## Problem to work on
Copy out the lines of the data below from the line containing "You are a GUI" through the line containing "coord(383,68)", both included. Omit the pictures from your copy.

## Data taken from a collection

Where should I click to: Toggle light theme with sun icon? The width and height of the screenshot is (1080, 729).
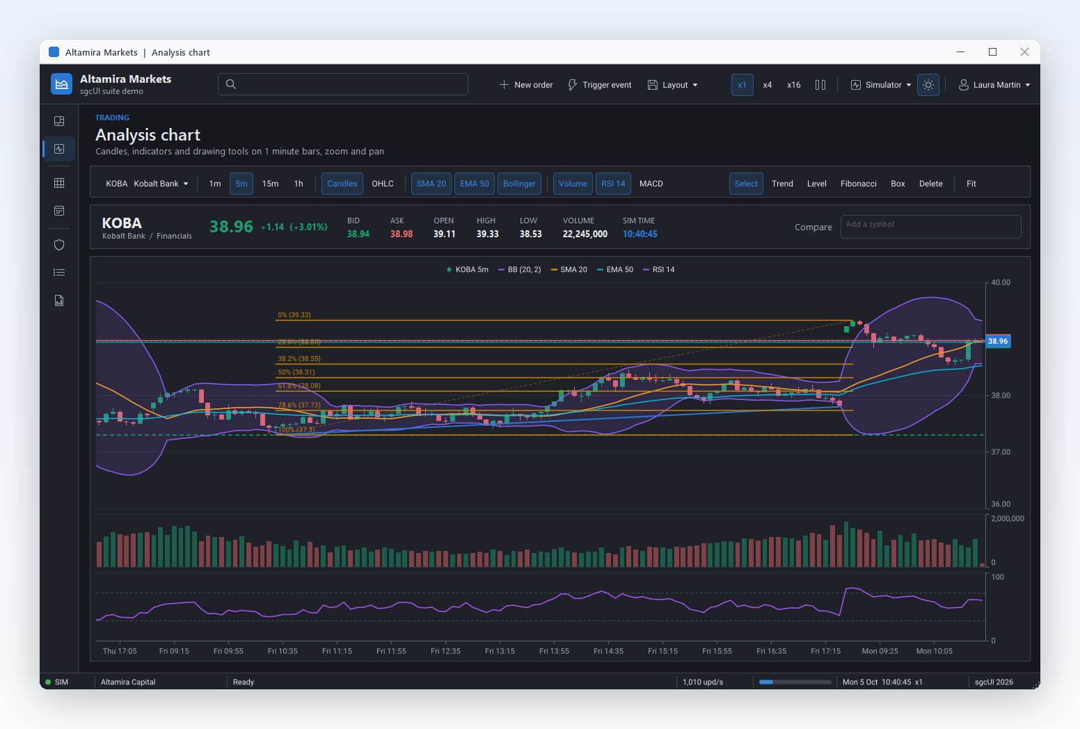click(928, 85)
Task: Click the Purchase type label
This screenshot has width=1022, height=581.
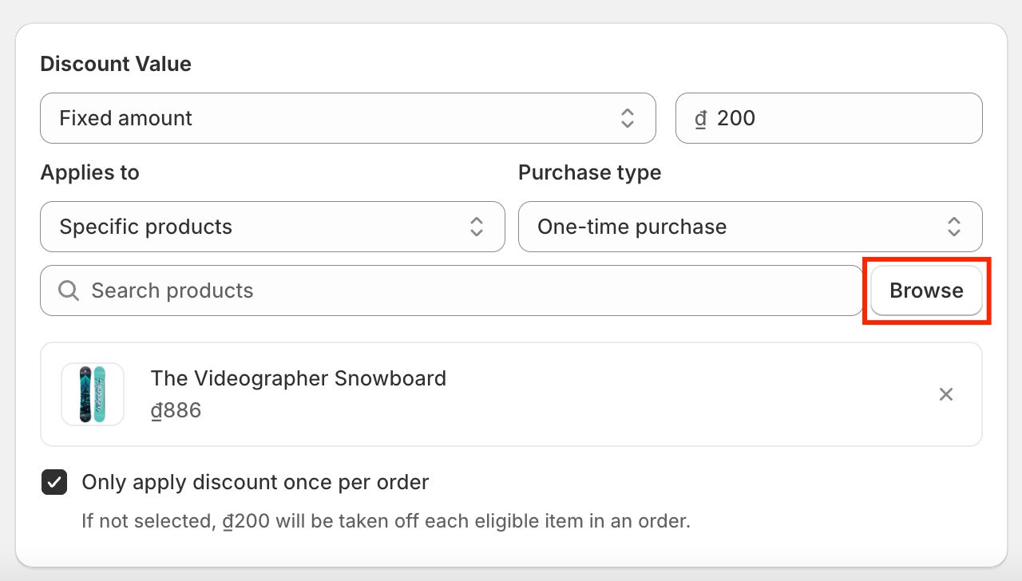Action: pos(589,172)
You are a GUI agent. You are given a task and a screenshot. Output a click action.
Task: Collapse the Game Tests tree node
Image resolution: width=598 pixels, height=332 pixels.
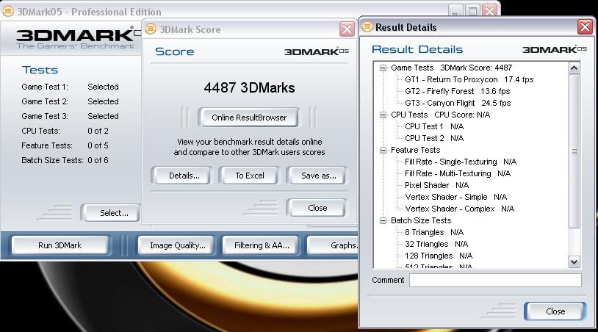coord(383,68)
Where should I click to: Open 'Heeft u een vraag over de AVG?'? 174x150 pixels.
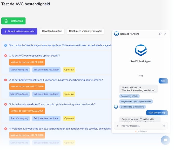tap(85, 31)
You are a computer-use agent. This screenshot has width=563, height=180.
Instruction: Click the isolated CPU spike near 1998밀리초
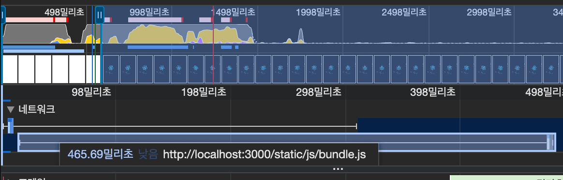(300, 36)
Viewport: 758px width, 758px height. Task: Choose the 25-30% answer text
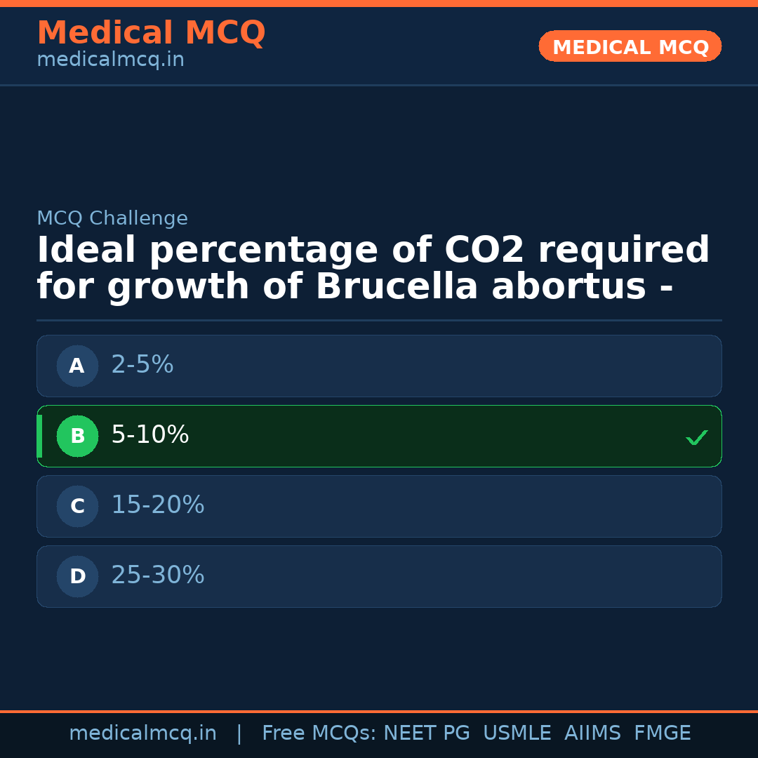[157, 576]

* * *

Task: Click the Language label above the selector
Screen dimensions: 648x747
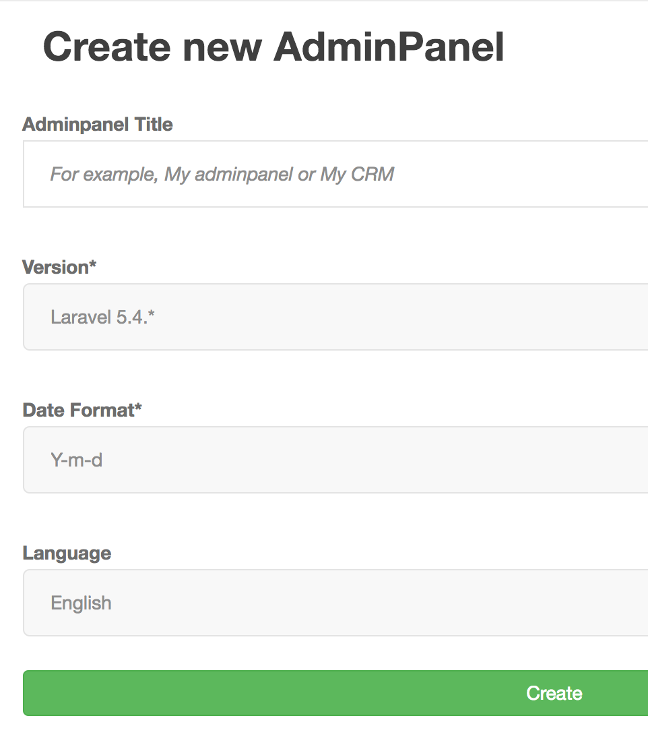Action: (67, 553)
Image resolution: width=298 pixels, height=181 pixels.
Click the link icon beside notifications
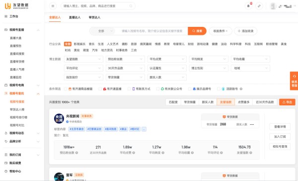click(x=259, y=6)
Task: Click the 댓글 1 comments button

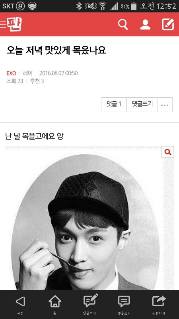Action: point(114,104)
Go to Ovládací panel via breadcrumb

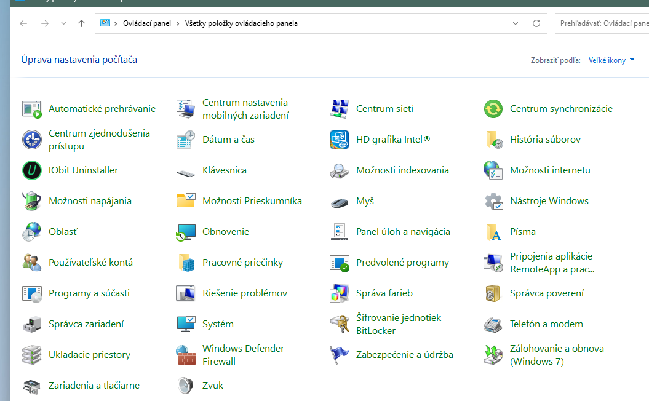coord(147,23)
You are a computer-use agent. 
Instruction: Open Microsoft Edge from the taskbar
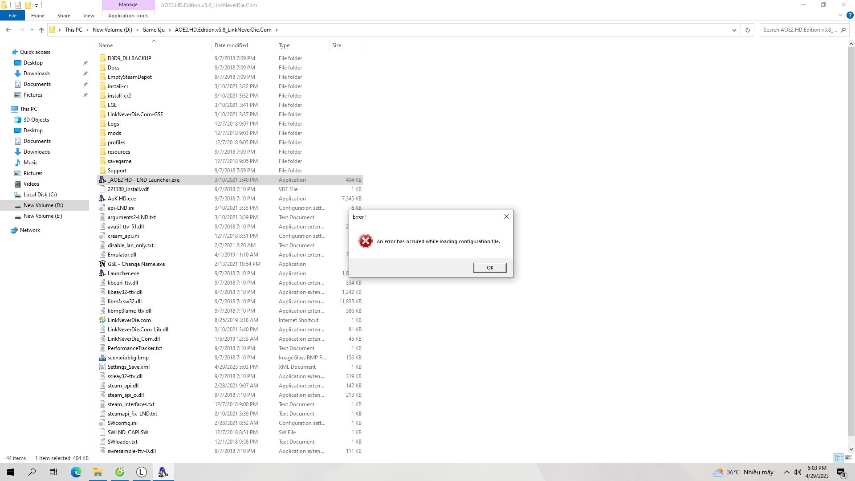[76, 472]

--

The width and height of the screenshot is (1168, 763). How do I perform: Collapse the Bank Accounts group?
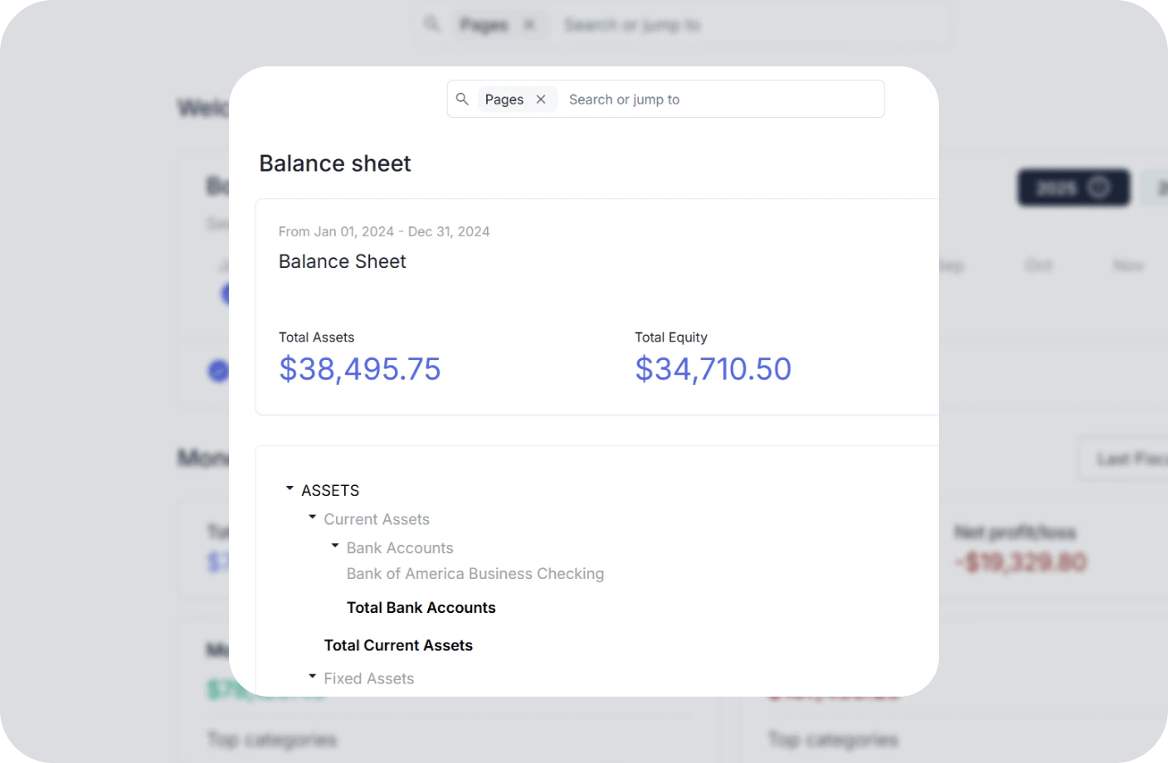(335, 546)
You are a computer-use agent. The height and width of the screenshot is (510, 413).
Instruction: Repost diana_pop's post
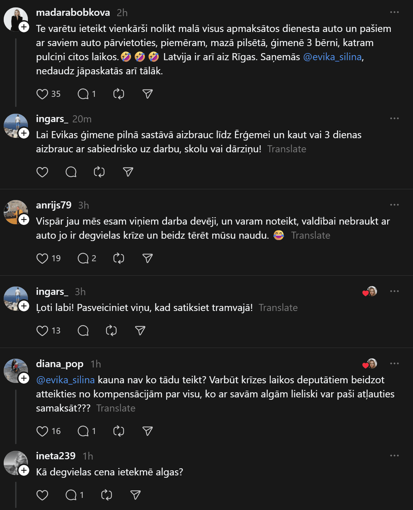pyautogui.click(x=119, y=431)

## Result
You are a GUI agent. You are given a task and a screenshot. Output a click action.
Task: Collapse the Game Tests tree node
Image resolution: width=598 pixels, height=332 pixels.
coord(383,68)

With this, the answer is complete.